Toxic Treacle – Echo Freer

“Mickey Gibbon, better known as Monkey on the streets, slipped the hood of his jacket over his head and pulled up a blue and white chequered scarf to cover his nose and mouth.
‘Who is it?’ his friend Trevor, aka Tragic, whispered. They had reached the Plaza in the centre of town; the meeting point of several brotherhood turfs and always an area to be treated with caution.”
Monkey is a pre-breeder, and only a couple of months away from graduating to breeder and moving into the male zones when his best friend, Tragic, disappears. Monkey lives in a world with no parents, women are nurturers and men are breeders, they do not live together and they barely see each other. Procreation is not for pleasure, just for purpose and Monkey is looking forward to breeding, hopefully with Angel; the girl of his dreams, and then becoming a pro footballer and living the life of luxury.
However with Tragic missing Monkey is keen to find out where his normally safe mate has disappeared to. Monkey enlists Angels help to find his best friend and the two of them discover more about the TREACLE (Training and Resources For Educating Adolescent Children in a Loving Environment) regime and the government in charge of the of their world.

***

For some reason I thought this book was for the younger YA market but once I started reading I know I was very wrong. Toxic Treacle is an amazing dystopia that explores stereotypes, dictatorships, procreation and gender differences, whilst throwing in death, life, love and friendship. It is an action packed adventure which will mess with your emotions the whole way through.
I loved the premise of this world where women gave birth to, and raised children on their own with no men to support them or offer any input into their lives. I was intrigued and I wanted to know what effect this would have on the society and how the world operated. What I found was quite horrific, it would seem that although in our present day society where women are still being treated unequally to men in the future fictional world in which Toxic Treacle is based seems to have gone in excess to the other direction, women seem to be in charge and men are just used for their sperm. I was infuriated with this and there were many parts of the book where I felt like throwing it.

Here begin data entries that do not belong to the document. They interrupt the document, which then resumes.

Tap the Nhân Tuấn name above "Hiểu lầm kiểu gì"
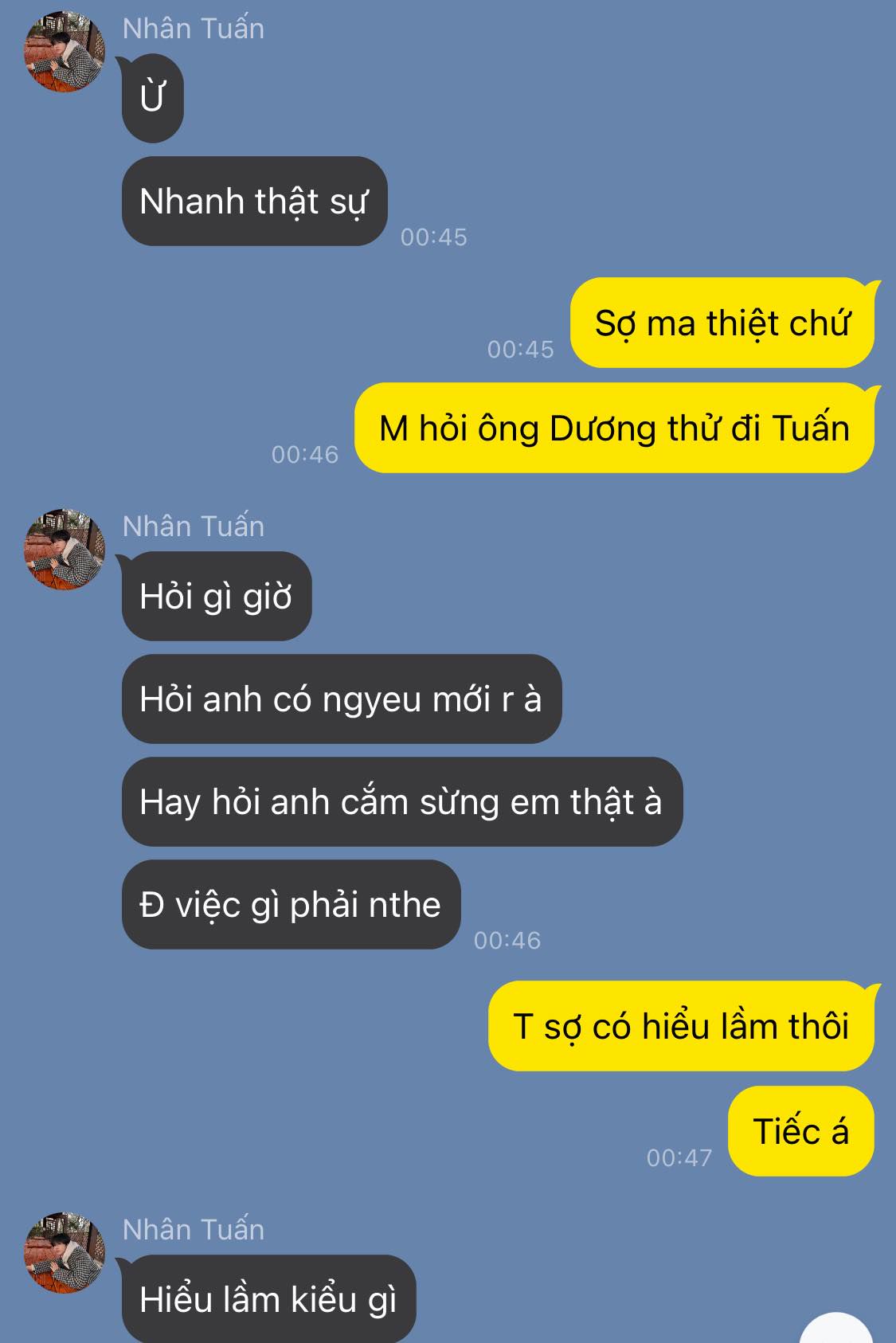Screen dimensions: 896x1343 [194, 1230]

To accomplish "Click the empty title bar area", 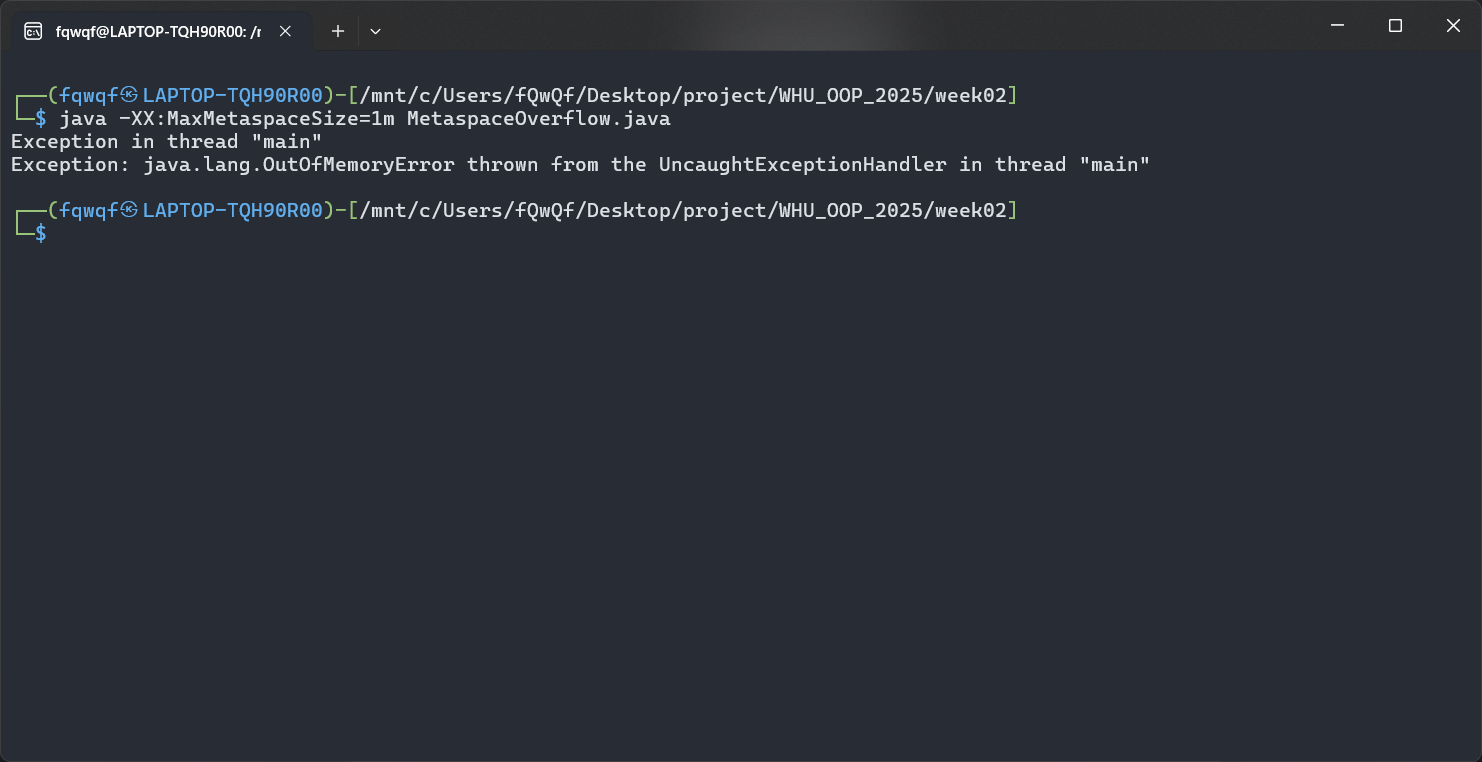I will 850,26.
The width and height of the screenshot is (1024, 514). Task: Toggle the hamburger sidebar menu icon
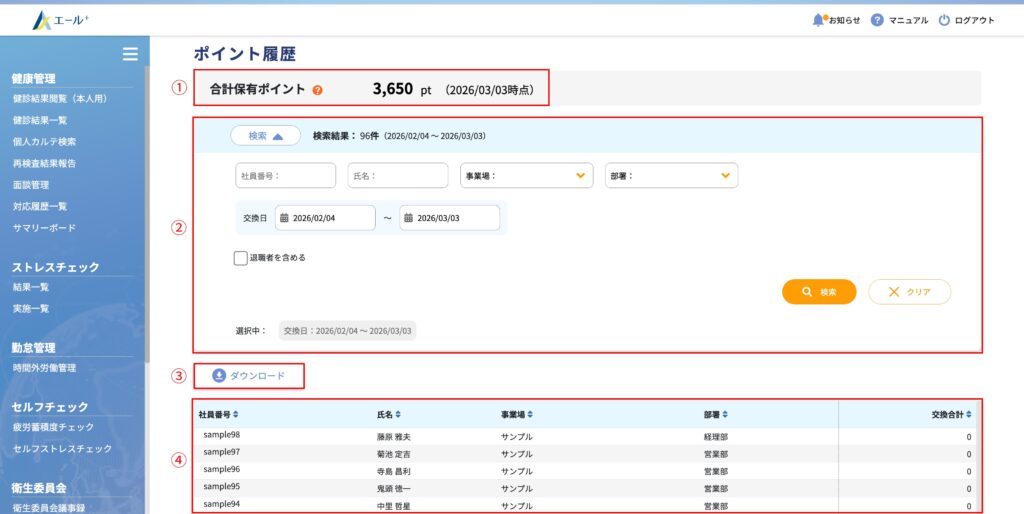[129, 54]
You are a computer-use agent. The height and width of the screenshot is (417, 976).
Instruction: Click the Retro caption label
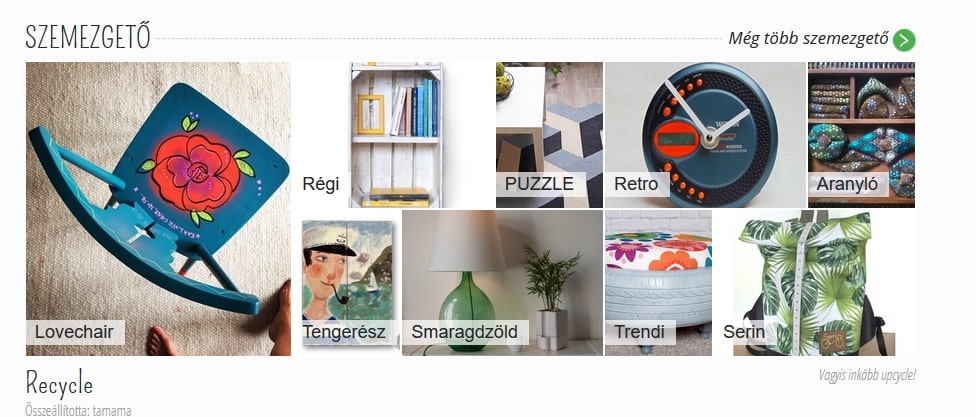(x=637, y=184)
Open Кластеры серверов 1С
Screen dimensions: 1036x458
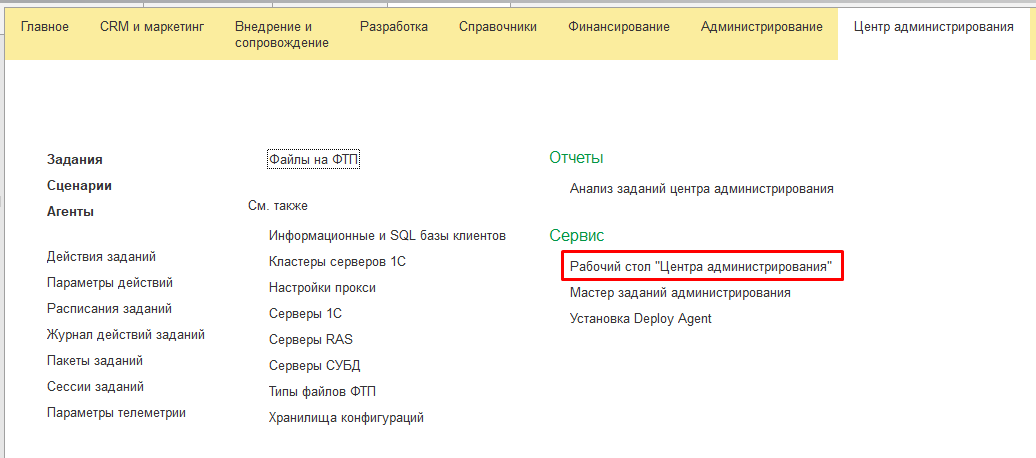pos(337,262)
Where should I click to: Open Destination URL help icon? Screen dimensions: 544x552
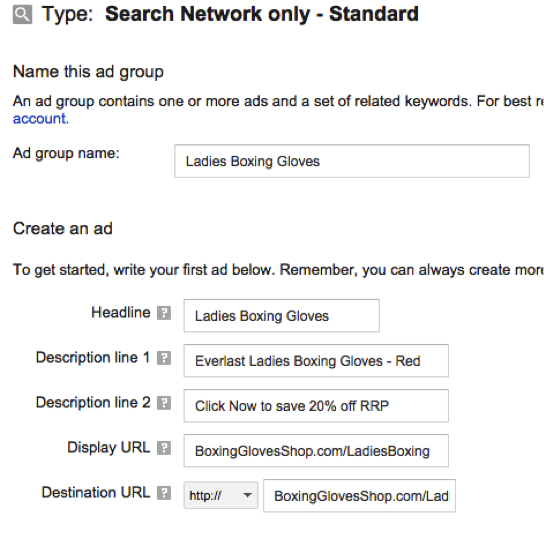point(164,493)
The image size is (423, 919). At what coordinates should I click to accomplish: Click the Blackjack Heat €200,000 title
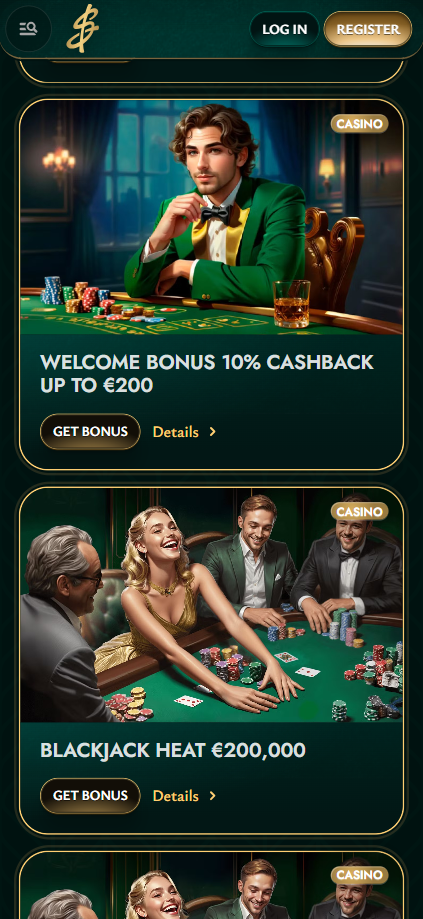pos(173,750)
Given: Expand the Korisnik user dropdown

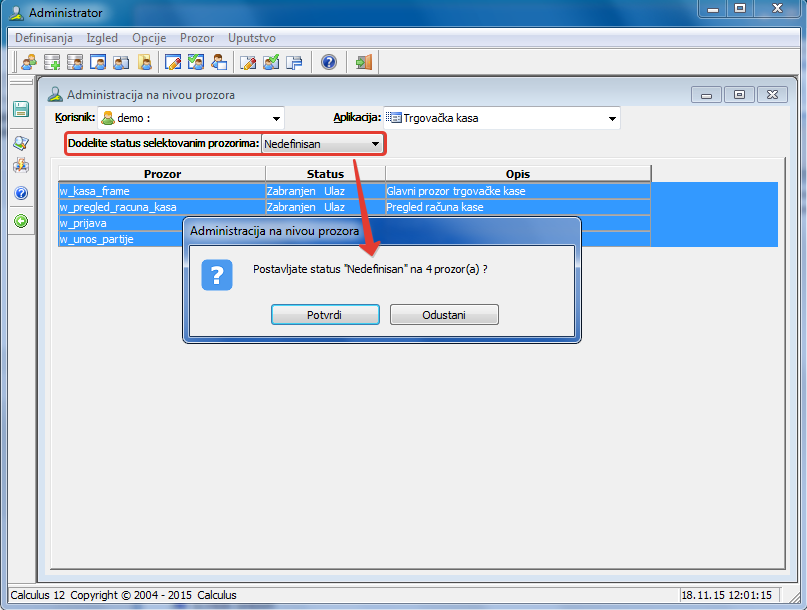Looking at the screenshot, I should (x=277, y=119).
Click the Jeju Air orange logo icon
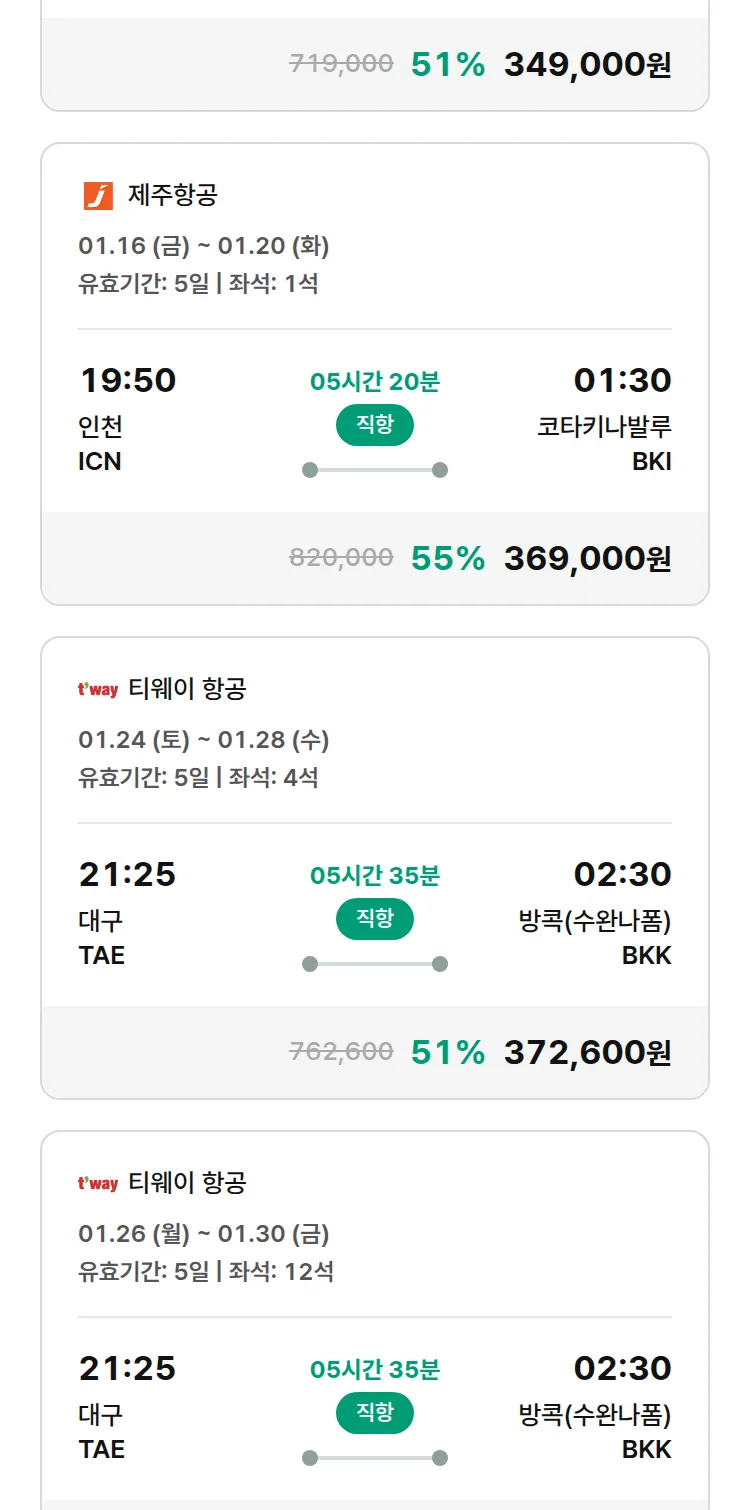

It was also a very one dimensional world where all men were the same and all women were the same.
The one dimensional aspect allowed for great growth in the story, finding out what people were like and where the “disappeared” went and why was all part of making it clear to the reader that not everyone was the same and that’s why the world was so flawed. It worked brilliantly but I felt that as the book was greatly about relationships the one dimensional nature had a slight flaw; same sex relationships were not considered in this future world at all and that’s the only thing I didn’t like about this book.
The characters were brilliant and I loved the way they grew and, especially Monkey and Angel, matured in this book. I liked the change and the depth that some of the characters had. Many of them surprised me but I can’t really go into that because it would give the story away. One that bugged me though was Eric as I didn’t like the change that came about in him, I found his and it deceptive and I didn’t trust him at all.
I really do recommend this book. It’s quite scary how this book is actually set very close to our time, I believe the year is 2040 something – it has to be later than 2041 but I don’t think the year is ever pinpointed. I can see something like this becoming a reality but not to this extent, but then again, how does anyone know what the next 20 years will bring?!
Toxic Treacle is an amazing dystopian which had me on edge the entire way through. I really do recommend it for YA readers and I will definitely be checking out Echo Freer’s other work!
Toxic Treacle will be published on Thursday, 22nd March, by G-Press, an imprint of Golden Guides Press. My copy was sent by the publisher in exchange for an honest review. This book counts towards my British Books Challenge.
  • “I thought this book was for the younger YA market” that was actually the main reason I almost didn’t accept it. I’m not really into middle grade fiction but I was assured that Toxic Treacle is certainly for the older teen reader. With that in mind, I heartily accepted it. I love dystopian fiction and the fact that it was compared to The Handmaid’s Tale’s look at gender in a dystopian setting really drew me in.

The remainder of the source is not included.